Concentrados hasta la ceguera respecto a lo diverso en la práctica de discursos eminentemente explicativos, los profesores universitarios eluden el sentido del misterio como una de las fuerzas fundamentales del saber, y por lo tanto la parquedad sibilítica del aforismo se les aparece como algo «perjudicial» en el proceso de enseñanza, y terminan reduciéndolo a mera cita ilustrativa, como si los aforismos necesitaran sustentarse desde afuera. Pero lo que verdaderamente los espanta, aún inconscientemente, no es el aforismo como tal, bien definido en su carácter corpuscular, sino más bien el entorno de este: el silencio.
El delirium tremens discursivo es sólo esto: horror vacui del lenguaje.
Anarquía necesaria
Una vez mal entendidos los conceptos de exclusión e inclusión, cierta forma de pedagogía se institucionaliza inevitablemente, en virtud de su supuesto rigor.
Es aquella que profesa la necesidad de incluir (esto es, de sumar) la mayor cantidad posible de contenido temático en los diversos cursos. Soportada por el culto de la cantidad de información, esta forma pedagógica privilegia la visión panorámica sobre el detalle punzante, y olvida la posibilidad de que todo el cuadro esté contenido, de modo más preciso y dependiendo menos de la ilusión visual producto de la distancia, en el matiz menos llamativo.

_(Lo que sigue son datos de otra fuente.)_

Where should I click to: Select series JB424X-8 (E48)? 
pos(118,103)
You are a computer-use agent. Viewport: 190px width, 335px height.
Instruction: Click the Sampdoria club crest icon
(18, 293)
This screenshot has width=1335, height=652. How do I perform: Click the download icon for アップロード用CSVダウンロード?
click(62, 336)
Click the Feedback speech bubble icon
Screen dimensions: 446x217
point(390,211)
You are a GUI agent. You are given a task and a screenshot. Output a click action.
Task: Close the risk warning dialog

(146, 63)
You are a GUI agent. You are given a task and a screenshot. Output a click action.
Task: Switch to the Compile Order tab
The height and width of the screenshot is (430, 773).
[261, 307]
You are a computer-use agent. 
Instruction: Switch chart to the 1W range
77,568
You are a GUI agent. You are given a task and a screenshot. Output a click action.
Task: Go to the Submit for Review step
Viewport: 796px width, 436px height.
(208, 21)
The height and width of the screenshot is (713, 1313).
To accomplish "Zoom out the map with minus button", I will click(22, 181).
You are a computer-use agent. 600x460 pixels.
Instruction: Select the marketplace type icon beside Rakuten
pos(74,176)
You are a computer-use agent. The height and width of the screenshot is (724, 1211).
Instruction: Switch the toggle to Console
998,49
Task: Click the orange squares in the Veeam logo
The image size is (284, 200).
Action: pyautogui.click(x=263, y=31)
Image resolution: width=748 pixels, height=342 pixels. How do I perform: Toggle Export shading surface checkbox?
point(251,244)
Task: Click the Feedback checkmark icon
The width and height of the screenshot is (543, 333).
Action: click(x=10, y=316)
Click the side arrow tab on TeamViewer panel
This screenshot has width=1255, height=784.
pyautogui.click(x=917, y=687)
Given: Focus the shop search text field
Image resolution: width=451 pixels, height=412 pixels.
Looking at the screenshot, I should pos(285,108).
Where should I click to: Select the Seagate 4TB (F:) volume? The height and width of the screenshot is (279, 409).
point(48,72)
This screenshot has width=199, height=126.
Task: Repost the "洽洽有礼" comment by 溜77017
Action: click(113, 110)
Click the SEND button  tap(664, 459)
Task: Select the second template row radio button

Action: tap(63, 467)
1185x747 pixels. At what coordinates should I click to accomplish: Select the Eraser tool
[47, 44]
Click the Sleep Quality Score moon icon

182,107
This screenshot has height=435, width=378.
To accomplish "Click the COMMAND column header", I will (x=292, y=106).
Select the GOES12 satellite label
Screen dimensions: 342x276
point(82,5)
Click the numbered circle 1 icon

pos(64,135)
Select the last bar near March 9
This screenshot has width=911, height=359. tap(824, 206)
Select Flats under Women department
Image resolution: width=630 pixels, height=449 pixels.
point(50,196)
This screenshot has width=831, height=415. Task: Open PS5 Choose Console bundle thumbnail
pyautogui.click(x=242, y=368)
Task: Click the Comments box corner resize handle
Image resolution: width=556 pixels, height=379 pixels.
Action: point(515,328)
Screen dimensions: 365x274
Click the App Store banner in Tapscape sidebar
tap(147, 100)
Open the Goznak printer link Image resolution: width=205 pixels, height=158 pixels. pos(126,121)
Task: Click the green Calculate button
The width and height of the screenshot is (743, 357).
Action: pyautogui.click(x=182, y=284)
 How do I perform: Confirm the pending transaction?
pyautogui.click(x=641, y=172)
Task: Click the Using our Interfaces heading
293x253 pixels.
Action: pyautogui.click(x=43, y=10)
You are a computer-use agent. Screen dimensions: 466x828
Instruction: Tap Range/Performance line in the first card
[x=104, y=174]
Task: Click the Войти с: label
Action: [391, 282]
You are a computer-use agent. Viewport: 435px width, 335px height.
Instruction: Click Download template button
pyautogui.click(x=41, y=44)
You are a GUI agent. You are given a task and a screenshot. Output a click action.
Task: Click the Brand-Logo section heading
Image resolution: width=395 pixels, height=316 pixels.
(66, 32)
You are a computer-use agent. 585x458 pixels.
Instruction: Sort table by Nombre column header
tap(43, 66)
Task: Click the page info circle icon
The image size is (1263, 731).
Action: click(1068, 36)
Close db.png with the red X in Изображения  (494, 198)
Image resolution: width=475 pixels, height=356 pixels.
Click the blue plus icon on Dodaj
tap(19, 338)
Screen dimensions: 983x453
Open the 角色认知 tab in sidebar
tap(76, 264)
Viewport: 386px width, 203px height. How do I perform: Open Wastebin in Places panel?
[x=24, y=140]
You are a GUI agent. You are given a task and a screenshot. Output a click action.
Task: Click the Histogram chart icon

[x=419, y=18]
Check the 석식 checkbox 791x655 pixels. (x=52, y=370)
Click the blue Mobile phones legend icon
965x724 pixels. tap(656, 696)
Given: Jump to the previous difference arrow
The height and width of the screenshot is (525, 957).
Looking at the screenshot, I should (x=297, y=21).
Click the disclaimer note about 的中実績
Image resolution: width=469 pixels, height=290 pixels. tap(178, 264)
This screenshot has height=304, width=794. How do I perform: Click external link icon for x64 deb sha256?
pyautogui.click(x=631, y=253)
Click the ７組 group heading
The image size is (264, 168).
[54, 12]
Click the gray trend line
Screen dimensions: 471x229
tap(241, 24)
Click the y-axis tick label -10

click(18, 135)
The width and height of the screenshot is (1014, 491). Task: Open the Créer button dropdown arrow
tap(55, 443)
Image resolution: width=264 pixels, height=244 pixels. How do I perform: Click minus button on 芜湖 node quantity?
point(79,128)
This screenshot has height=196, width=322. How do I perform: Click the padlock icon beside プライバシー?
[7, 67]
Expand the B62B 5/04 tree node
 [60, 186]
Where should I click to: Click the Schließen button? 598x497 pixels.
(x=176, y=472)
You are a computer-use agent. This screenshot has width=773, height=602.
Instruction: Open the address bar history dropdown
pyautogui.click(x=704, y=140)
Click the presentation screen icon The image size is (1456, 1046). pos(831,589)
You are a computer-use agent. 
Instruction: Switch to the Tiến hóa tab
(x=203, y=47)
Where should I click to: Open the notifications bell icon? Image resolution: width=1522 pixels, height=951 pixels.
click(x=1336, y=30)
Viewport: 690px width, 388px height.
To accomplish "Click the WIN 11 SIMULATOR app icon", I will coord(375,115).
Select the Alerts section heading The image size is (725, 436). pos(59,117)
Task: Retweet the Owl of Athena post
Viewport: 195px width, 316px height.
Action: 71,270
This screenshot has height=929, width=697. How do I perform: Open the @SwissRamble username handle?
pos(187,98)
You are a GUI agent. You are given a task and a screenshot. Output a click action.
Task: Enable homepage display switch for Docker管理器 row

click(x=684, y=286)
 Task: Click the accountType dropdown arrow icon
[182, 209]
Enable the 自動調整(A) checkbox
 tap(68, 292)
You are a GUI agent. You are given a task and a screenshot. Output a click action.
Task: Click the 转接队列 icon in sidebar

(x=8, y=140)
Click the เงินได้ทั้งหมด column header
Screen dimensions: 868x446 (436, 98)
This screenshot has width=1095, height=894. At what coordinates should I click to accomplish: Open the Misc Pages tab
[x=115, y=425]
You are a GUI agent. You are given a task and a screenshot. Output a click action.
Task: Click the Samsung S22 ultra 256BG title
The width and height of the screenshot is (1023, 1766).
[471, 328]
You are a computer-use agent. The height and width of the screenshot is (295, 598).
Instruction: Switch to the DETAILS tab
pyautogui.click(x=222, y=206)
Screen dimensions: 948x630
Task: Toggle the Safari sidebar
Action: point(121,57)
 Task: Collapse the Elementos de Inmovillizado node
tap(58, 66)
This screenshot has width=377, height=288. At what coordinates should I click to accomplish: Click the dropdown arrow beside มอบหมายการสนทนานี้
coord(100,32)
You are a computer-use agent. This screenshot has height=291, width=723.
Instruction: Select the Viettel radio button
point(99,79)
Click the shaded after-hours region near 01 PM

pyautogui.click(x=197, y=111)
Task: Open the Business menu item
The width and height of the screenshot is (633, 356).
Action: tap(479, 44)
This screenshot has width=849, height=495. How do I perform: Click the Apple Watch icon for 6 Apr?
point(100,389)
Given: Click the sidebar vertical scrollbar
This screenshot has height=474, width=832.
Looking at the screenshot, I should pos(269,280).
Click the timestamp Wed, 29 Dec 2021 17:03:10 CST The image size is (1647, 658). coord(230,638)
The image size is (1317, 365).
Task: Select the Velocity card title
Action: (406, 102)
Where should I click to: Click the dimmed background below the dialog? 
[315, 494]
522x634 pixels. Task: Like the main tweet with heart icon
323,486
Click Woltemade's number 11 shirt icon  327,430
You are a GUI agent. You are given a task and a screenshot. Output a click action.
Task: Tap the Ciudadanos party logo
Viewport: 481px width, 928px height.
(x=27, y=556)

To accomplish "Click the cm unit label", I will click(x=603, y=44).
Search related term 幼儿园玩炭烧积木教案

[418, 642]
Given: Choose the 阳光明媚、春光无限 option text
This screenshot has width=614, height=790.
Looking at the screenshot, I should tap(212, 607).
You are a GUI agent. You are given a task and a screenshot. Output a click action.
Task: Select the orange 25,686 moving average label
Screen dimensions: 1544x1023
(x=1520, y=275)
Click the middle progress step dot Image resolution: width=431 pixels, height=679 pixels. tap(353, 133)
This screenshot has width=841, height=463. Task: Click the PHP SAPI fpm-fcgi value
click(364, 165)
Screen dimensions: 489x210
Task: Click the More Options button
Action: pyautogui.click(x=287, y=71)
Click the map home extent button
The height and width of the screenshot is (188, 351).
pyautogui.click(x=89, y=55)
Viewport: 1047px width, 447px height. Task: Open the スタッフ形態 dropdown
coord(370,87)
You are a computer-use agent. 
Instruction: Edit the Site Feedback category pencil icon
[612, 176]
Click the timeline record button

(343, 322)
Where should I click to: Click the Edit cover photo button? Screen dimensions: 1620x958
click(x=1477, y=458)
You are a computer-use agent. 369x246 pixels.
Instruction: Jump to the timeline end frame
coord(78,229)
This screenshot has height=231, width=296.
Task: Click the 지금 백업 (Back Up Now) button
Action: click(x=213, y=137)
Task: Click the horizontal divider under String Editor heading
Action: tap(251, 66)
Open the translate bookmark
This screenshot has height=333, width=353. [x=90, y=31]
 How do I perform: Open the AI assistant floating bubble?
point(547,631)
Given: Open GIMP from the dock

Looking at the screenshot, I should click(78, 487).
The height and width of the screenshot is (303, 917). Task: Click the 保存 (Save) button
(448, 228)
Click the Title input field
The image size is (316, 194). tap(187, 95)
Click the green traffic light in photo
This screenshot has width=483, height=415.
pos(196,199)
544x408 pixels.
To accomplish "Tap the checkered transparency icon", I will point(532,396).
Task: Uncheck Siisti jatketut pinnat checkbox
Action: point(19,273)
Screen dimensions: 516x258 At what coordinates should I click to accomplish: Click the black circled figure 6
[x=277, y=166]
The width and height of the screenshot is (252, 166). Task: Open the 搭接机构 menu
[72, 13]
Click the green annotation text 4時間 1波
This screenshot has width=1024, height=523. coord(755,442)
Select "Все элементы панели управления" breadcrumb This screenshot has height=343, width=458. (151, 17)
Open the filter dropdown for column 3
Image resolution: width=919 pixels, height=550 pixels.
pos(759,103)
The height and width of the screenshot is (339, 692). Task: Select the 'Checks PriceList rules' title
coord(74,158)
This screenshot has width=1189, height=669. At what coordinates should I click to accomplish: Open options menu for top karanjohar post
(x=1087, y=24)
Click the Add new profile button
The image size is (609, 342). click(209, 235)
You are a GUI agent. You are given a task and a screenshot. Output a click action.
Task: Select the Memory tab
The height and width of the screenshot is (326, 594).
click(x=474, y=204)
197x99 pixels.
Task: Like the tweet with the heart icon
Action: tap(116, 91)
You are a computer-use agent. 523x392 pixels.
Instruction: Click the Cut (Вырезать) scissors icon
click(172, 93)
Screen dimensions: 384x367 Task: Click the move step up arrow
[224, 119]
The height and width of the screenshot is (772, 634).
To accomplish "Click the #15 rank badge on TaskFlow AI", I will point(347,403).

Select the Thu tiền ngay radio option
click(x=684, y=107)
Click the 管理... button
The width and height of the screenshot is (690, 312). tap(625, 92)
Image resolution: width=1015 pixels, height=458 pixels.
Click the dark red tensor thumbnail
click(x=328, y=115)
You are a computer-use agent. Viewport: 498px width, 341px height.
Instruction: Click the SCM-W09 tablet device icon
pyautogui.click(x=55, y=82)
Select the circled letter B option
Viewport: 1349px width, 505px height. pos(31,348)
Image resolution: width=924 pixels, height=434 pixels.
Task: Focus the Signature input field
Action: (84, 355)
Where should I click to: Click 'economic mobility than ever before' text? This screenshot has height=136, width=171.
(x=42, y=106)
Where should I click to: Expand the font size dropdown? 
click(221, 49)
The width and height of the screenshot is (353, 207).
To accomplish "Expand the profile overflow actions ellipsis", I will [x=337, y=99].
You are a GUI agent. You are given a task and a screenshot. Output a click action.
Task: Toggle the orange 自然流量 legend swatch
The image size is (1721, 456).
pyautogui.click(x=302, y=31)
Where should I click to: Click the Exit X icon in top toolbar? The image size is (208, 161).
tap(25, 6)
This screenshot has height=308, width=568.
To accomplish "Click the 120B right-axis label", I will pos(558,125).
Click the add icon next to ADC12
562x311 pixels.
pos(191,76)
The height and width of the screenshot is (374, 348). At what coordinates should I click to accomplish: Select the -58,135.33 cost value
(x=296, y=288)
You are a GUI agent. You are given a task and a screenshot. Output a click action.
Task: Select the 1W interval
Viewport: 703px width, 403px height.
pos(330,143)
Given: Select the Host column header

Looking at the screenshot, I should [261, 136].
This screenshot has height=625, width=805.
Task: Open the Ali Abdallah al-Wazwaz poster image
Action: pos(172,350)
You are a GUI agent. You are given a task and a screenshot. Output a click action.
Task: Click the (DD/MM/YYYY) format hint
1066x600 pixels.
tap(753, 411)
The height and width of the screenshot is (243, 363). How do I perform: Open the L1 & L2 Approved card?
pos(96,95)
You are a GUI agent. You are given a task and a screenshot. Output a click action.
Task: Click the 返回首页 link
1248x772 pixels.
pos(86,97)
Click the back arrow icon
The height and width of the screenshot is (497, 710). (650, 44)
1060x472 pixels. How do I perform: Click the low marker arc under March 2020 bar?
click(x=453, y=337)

Incluir aquí vale como excluir. Los programas de estudio deberían ser dinamitados, y entonces los fragmentos liberados y expelidos podrían mostrar, en las figuras de sus itinerarios y en sus órdenes internos, sus naturalezas microcósmicas.
Honestidad filosófica
La palabra-concepto del discurso filosófico tradicional es como un ojo vanidoso que va constatando su propia miopía al ver su imagen distorsionada reflejada en el espejo natural. No puede negársele cierto coraje, pues se atreve a crearse un nuevo espejo (el de su propia pupila), y así busca claridad y precisión no en la regeneración del ojo propio, sino en la rectificación del espejo. La imagen más prístina la logra en el espejo-sistema, una especie de narcisismo totalizador supuestamente fundado en el viejo imperativo de «conócete a ti mismo», cuando en realidad no hace sino agudizar su propia ceguera. Olvida el ojo la intemperie que mueve su búsqueda, se olvida a sí mismo, y al final de todo ello resulta una forma peculiar de fetichismo conceptual: el de la musaraña.
Moraleja: honestidad de Spinoza al empeñarse en el oficio de pulir lentes.